Research in the Goldup Group focuses on the effect of mechanical bonding on the properties and applications of molecules. The Group have developed some of the most efficient rotaxane-forming reactions disclosed to date (ACIE 2011; Chem Sci 2015) and extended them to multicomponent catenanes (JACS 2018) and stereo-defined [n]rotaxanes (JACS 2016; ACIE 2016). Using this methodology, they have developed mechanically stabilised organometallic species (JACS 2013, Chem. Sci. 2020,), interlocked catalysts (ACIE 2015, ACIE 2022), sensors (ACIE 2018; ACIE 2018), ligands to augment the properties of transition metal ions (JACS 2019; ACIE 2021), luminophores (Chem. Sci. 2021, ACIE 2021) and oligonucleotides (JACS 2020).
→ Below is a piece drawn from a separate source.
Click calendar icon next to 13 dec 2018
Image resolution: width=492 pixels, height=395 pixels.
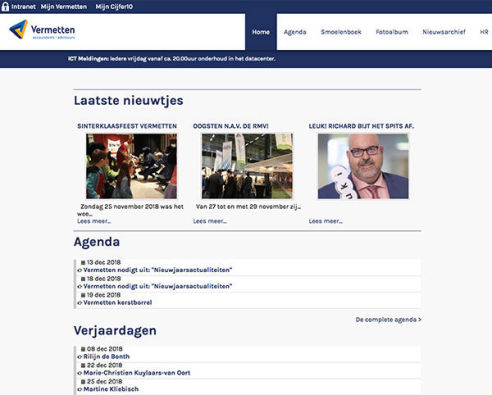83,263
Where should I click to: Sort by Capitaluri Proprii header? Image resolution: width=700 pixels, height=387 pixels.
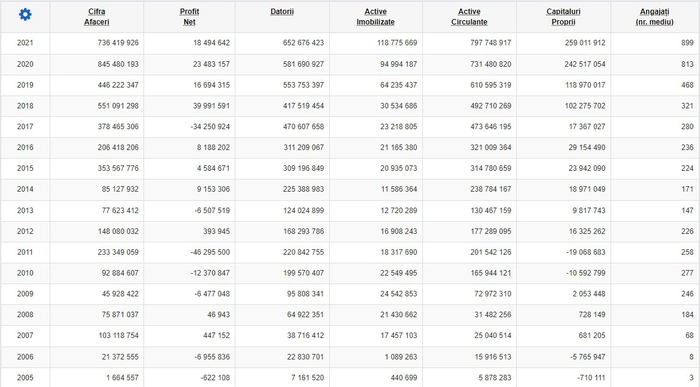coord(563,17)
In particular, they have revolutionised the synthesis of mechanically chiral molecules, beginning with the first method to make mechanically planar chiral rotaxanes without chiral stationary phase HPLC (JACS 2014). Since this breakthrough they have disclosed method for the stereoselective synthesis of mechanically chiral rotaxanes (ACIE 2018, Nat. Chem. 2022, Chem 2023) and catenanes (Chem 2019, JACS 2022, Nat. Chem. 2022, Nat. Chem. 2023). Alongside these synthetic breakthroughs, they have provided a framework for the discussion of mechanical stereochemistry and in the process identified new mechanical stereogenic units (CSR 2018, Nat. Chem. 2022, ChemRxiv 2022), which have also yielded to their stereoselective approach. In 2020 they demonstrated the first example of enantioselective catalysis with a mechanically chiral ligand (Chem 2020), highlighting the long-term potential of the molecules that their methodological breakthroughs now make accessible.